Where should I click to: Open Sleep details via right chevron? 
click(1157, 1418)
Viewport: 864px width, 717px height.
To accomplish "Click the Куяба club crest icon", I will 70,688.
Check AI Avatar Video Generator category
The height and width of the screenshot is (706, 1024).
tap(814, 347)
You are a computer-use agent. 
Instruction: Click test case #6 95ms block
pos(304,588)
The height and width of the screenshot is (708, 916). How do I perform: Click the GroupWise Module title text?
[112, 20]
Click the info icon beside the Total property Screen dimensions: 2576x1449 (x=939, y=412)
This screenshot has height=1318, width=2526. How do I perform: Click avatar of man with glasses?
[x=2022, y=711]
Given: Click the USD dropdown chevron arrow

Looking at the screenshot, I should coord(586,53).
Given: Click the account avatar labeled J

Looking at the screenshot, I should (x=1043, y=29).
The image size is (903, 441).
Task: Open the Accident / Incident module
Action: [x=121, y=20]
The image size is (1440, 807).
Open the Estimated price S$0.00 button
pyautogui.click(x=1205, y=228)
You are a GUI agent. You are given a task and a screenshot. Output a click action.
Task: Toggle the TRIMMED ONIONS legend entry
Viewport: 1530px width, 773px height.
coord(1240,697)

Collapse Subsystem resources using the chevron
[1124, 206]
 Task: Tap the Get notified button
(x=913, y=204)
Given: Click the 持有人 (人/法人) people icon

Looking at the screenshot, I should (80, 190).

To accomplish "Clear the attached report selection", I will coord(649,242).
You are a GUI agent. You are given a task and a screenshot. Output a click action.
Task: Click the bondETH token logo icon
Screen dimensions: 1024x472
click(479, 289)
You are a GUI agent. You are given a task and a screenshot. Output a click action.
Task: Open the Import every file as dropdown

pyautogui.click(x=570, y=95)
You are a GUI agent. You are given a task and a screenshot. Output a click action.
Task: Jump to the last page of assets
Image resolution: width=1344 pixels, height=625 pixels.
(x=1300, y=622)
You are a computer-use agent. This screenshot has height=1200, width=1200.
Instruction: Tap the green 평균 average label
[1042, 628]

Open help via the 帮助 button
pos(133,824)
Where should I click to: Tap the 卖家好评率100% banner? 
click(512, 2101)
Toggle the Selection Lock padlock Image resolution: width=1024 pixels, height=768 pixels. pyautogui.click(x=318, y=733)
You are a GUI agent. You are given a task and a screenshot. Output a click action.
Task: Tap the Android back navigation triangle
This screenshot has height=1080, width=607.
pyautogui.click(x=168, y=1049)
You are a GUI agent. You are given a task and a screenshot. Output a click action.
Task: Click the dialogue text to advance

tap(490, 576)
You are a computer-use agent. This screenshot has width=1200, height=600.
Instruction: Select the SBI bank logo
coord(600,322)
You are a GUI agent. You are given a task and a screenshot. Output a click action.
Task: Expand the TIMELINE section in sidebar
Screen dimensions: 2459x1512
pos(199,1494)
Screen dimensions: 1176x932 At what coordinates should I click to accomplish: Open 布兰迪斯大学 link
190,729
=-=-=
=== Requirements ===
Convert the listing into a JSON array of strings, with one string for each line and blank lines omitted.

=== Solution to the exercise ===
[
  "Where should I click to: Open Sleep details via right chevron? ",
  "click(1157, 1418)",
  "Viewport: 864px width, 717px height.",
  "To accomplish \"Click the Куяба club crest icon\", I will 70,688.",
  "Check AI Avatar Video Generator category",
  "The height and width of the screenshot is (706, 1024).",
  "tap(814, 347)",
  "You are a computer-use agent. ",
  "Instruction: Click test case #6 95ms block",
  "pos(304,588)",
  "The height and width of the screenshot is (708, 916). How do I perform: Click the GroupWise Module title text?",
  "[112, 20]",
  "Click the info icon beside the Total property Screen dimensions: 2576x1449 (x=939, y=412)",
  "This screenshot has height=1318, width=2526. How do I perform: Click avatar of man with glasses?",
  "[x=2022, y=711]",
  "Given: Click the USD dropdown chevron arrow",
  "Looking at the screenshot, I should coord(586,53).",
  "Given: Click the account avatar labeled J",
  "Looking at the screenshot, I should (x=1043, y=29).",
  "The image size is (903, 441).",
  "Task: Open the Accident / Incident module",
  "Action: [x=121, y=20]",
  "The image size is (1440, 807).",
  "Open the Estimated price S$0.00 button",
  "pyautogui.click(x=1205, y=228)",
  "You are a GUI agent. You are given a task and a screenshot. Output a click action.",
  "Task: Toggle the TRIMMED ONIONS legend entry",
  "Viewport: 1530px width, 773px height.",
  "coord(1240,697)",
  "Collapse Subsystem resources using the chevron",
  "[1124, 206]",
  " Task: Tap the Get notified button",
  "(x=913, y=204)",
  "Given: Click the 持有人 (人/法人) people icon",
  "Looking at the screenshot, I should (80, 190).",
  "To accomplish \"Clear the attached report selection\", I will coord(649,242).",
  "You are a GUI agent. You are given a task and a screenshot. Output a click action.",
  "Task: Click the bondETH token logo icon",
  "Screen dimensions: 1024x472",
  "click(479, 289)",
  "You are a GUI agent. You are given a task and a screenshot. Output a click action.",
  "Task: Open the Import every file as dropdown",
  "pyautogui.click(x=570, y=95)",
  "You are a GUI agent. You are given a task and a screenshot. Output a click action.",
  "Task: Jump to the last page of assets",
  "Image resolution: width=1344 pixels, height=625 pixels.",
  "(x=1300, y=622)",
  "You are a computer-use agent. This screenshot has height=1200, width=1200.",
  "Instruction: Tap the green 평균 average label",
  "[1042, 628]",
  "Open help via the 帮助 button",
  "pos(133,824)",
  "Where should I click to: Tap the 卖家好评率100% banner? ",
  "click(512, 2101)",
  "Toggle the Selection Lock padlock Image resolution: width=1024 pixels, height=768 pixels. pyautogui.click(x=318, y=733)",
  "You are a GUI agent. You are given a task and a screenshot. Output a click action.",
  "Task: Tap the Android back navigation triangle",
  "This screenshot has height=1080, width=607.",
  "pyautogui.click(x=168, y=1049)",
  "You are a GUI agent. You are given a task and a screenshot. Output a click action.",
  "Task: Click the dialogue text to advance",
  "tap(490, 576)",
  "You are a computer-use agent. This screenshot has width=1200, height=600.",
  "Instruction: Select the SBI bank logo",
  "coord(600,322)",
  "You are a GUI agent. You are given a task and a screenshot. Output a click action.",
  "Task: Expand the TIMELINE section in sidebar",
  "Screen dimensions: 2459x1512",
  "pos(199,1494)",
  "Screen dimensions: 1176x932 At what coordinates should I click to accomplish: Open 布兰迪斯大学 link",
  "190,729"
]